Suddenly, as with the release of the Macintosh and other GUI-based PC’s it spawned, things began to change. Storage became cheaper, allowing a wider variety and quantity of data to be stored at a lower cost. The introduction of multi-core processors improved the economies of computing power. The “Cloud” allowed a sliding scale for investment, as payments for computing utilities are on an “as needed” basis. Open source solutions for data management and analysis became more prevalent.
User communities sprang up around these technologies. Libraries of published algorithms appeared allowing users to share code and best practices more easily. “Massively Open Online Courses” (MOOC), like EdX, Coursera, and Udemy, allowed training and education to become more readily available and at lower cost (sometimes free) to smaller organizations.

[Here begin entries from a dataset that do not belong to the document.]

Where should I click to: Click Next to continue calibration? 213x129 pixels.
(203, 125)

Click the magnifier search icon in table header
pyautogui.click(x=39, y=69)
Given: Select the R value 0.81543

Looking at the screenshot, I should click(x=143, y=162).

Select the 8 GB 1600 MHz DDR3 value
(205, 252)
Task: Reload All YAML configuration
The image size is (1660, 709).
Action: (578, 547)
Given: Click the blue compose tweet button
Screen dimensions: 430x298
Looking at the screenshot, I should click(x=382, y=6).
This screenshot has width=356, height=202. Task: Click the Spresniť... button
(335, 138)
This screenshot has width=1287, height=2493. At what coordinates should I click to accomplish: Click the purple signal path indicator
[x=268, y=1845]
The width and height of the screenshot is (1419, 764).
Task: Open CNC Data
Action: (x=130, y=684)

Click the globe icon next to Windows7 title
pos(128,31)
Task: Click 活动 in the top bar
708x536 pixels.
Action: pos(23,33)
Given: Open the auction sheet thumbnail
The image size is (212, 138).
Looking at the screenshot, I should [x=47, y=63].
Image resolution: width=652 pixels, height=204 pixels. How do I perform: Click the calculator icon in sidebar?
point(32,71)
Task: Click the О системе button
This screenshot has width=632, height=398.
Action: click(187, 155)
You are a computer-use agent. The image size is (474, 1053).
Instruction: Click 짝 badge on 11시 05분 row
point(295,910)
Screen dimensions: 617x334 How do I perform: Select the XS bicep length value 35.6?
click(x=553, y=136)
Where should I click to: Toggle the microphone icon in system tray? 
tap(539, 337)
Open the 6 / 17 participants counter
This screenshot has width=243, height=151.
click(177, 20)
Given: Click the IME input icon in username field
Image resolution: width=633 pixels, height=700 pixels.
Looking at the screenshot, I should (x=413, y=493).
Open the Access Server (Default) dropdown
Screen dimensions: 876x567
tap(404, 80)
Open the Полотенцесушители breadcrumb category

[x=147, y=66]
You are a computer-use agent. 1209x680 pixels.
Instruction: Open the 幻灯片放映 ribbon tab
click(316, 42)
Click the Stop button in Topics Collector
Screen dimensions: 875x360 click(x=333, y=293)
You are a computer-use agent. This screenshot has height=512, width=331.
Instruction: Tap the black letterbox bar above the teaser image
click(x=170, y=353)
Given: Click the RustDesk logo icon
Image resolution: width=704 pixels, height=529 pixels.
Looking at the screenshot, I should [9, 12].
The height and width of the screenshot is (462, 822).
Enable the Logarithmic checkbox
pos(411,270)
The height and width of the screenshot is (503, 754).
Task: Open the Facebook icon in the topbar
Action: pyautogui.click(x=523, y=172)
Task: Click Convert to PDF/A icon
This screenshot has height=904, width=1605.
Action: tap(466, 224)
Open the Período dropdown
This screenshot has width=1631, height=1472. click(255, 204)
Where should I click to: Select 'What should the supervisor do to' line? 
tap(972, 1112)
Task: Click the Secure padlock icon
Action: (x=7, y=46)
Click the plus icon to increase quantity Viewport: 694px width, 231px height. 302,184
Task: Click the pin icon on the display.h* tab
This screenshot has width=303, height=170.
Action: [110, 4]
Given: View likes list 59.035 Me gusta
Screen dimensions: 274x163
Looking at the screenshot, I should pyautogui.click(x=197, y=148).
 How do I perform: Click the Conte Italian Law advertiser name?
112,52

Users could download open source tools and example code from vendors. More recently, governments, trade groups, research institutions, private industry, and even social networks have published datasets or APIs in hope of solving key problems faster.
Significant opportunities and advantages exist for both individual users and organizations. First, interested and industrious parties can now enhance their data analytics skills and abilities via the multitude of low cost training and online communities. Second, there is tremendous potential value-add to companies of all sizes, not just large organizations. From non-profits to large organizations, they now have access to a variety of solutions that could be implemented at low initial cost. In addition, they have the ability to ramp up their chosen solution as business value gets realized over time. In fact, we proposed to our client a leading open source data storage solution in the Big Data space as a solution to their data archiving needs. The low initial cost and scalability of that solution attracted them to the idea and ultimately sold them on the proposition.
The Mac was once advertised as the “computer for the rest of us”. It made available significant computing power without the need for large investment, high ongoing costs, and expensive, specialized training. Today, data analytics has followed a similar path. Open source applications, trends in computing and data storage, and wide dissemination of training and collaboration have made powerful analytics capabilities accessible without huge cash outlays and difficult, costly education being required.